From that day, Regina’s search occupied her mind every minute of her waking hours, interfering with concentration on her work as a publicist and event planner for Hawaii’s Mt. Royal Hotels. Hours of searching on the internet yielded no clues as to the whereabouts of Maude Witherspoon.

One afternoon, not long after Regina’s father died, Kalani stared at the Pacific from a window in Regina’s office at Oahu Royal Hotel and spoke with her back to Regina, a signal that her words would not bring pleasure."She may not be living. Maybe you just have to accept that you’re not going to find her. Anything can happen to a person in forty years."

"I can’t give up. She’s the only thread I have. I wrote the Chamber of Commerce, but haven’t gotten an answer. I may have to hire a lawyer or somebody in New Bern to look for her if I don’t find her in one of those 1990 census tract volumes I ordered through the university."

"Did you try the phone company?"

Regina looked to the ceiling as she had so often seen her father do when nonplussed. "First thing. `Please speak the address clearly’ was the reply I got from that digital operator. I hate those recordings. I don’t have an address, but tell that to the recorded voice."

She despaired of waiting for the census tract records, sent to New Bern for some newspapers and began searching them for a legal representative. Weeks passed, but she made no progress. Mountains that she couldn’t climb, rivers she couldn’t cross–insurmountable objects impeding her flight from danger–plagued her in her dreams, and she awakened night after night panting and soaked with perspiration. When a reply arrived from the Chamber of Commerce, she ripped open the letter in frenzied anticipation, only to yield to exasperation when she saw that it contained only a brochure.

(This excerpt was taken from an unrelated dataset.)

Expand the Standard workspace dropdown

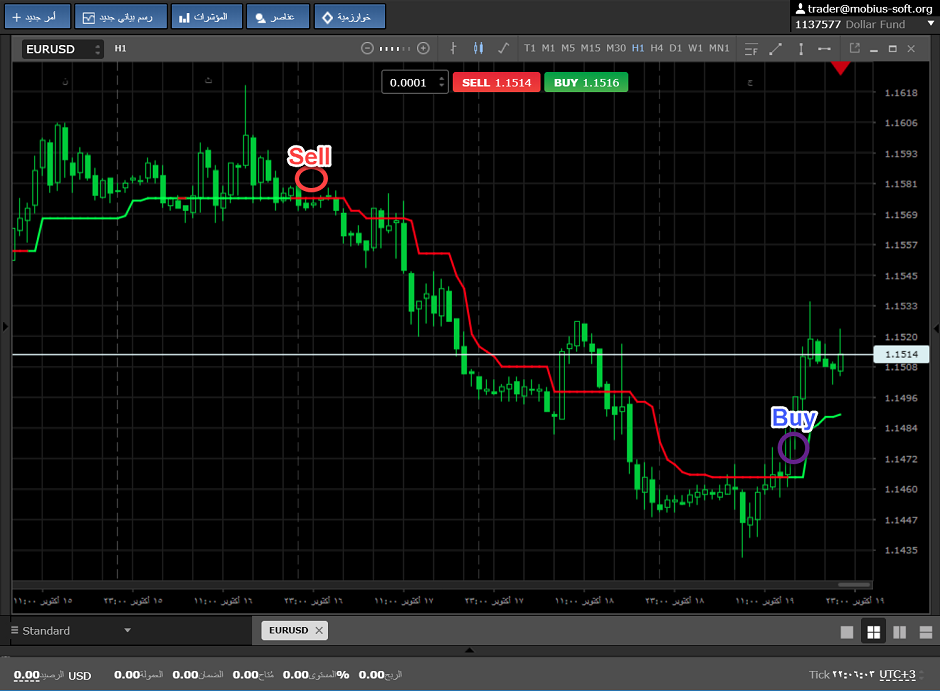(x=127, y=631)
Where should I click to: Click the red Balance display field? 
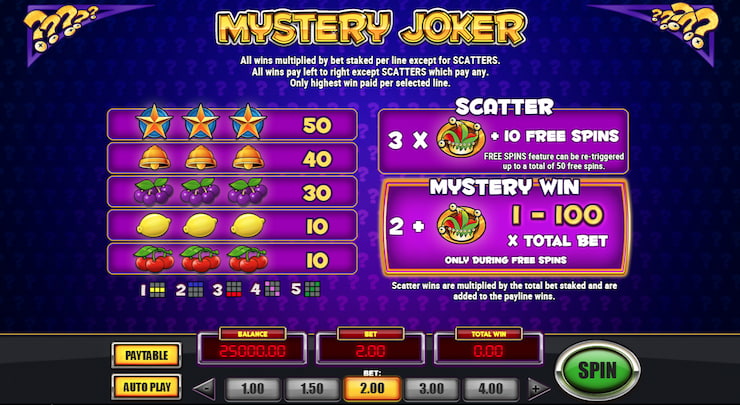(x=252, y=351)
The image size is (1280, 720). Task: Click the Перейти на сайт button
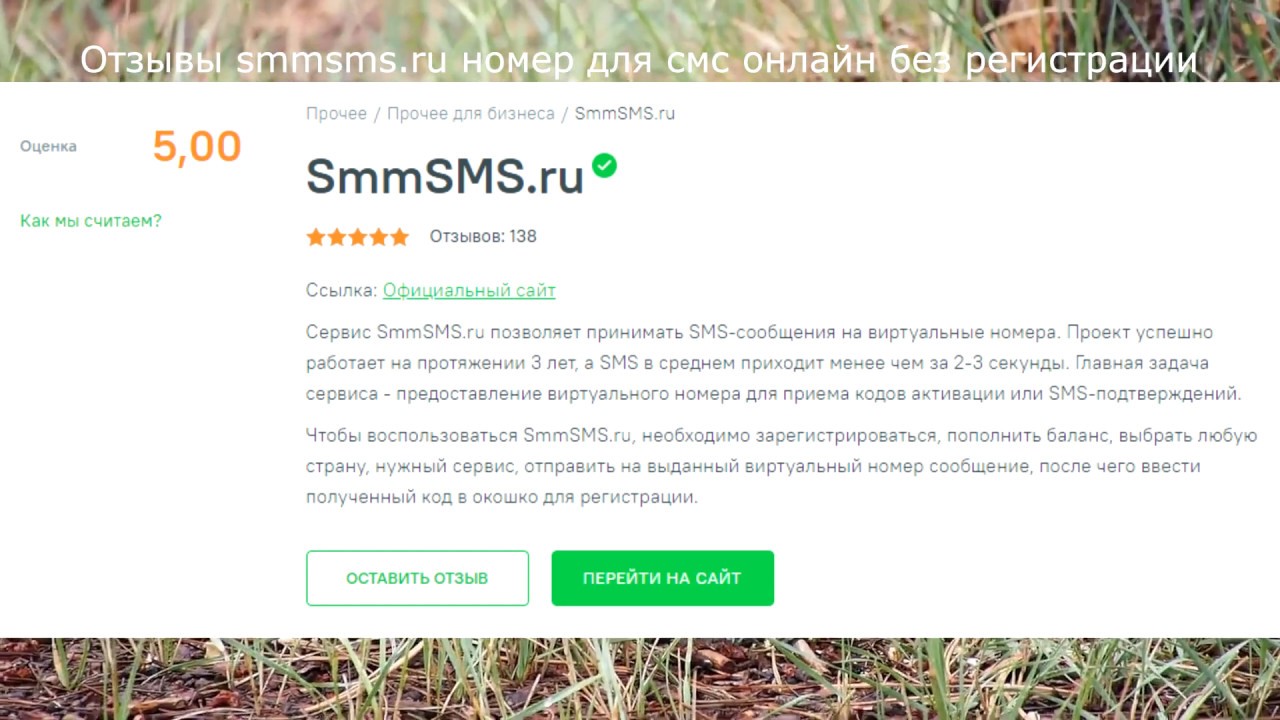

But Regina refused to give up. Perusing the brochure, she found a telephone number, dialed it and stated her problem.

"Lots of Witherspoons around here," the woman in New Bern said. "One of them used to be a blues singer. She’s famous, but I can’t think of her name right now. Wait a minute. Maybe one of the colored women in here knows her."

Regina’s breath hung in her throat as she waited for what seemed like hours, but couldn’t have been more than two minutes.

"You’re looking for Maude van der Kaa," the woman said and gave Regina the address. "I wish you luck."

She hung up, reached for the receiver to dial the New Bern telephone operator and immediately withdrew her hand. She couldn’t risk causing the woman to have a heart attack, and a phone call might net her a snap judgment rejection. She wrote and rewrote a letter explaining who she was and inquiring as to the woman’s relationship to her mother. Finally, certain that she would probably never hear from Maude van der Kaa, she mailed it and returned to the unpleasant task of sorting out her parents’ effects. Her father hadn’t disposed of her mother’s personal things but had locked them in a steamer trunk and stored it in a crib beside the house.

It was a Saturday morning in late May when her gaze landed on a packet of papers enclosed in a plastic envelope and tied with browned string. She knew at once that the papers contained something of value to her and struggled with trembling fingers to untie the tightly knotted cord. Finally, she saw her mother’s handwriting in love letters to her father and then, a certificate of marriage naming Miles Pearson and Louise Witherspoon as the celebrants. She nearly choked on her breath as the realization hit her that the Witherspoons of New Bern were her mother’s relatives. She hadn’t known her mother’s maiden name, because she had learned as a small child that any questions to her father about her mother caused him to withdraw from her. As the years passed, she stopped asking questions.

Tears pooled in her lap as she stared at the treasure in her hands. She accepted them as tears of joy for having discovered something important about herself and of sadness because she knew no one who would understand what she felt. Still, she had a sense of relief that she no longer depended on an answer from Maude van der Kaa as the means of finding her family.

She ordered copies of more recent issues of New Bern’s daily and weekly newspapers and searched them for job possibilities, reasoning that nothing prevented her going there for a visit and staying if she found a job. A little over a week later, she received a letter from Maude, but her anxiety as to its contents was so acute, that hours passed before she willed herself to open it.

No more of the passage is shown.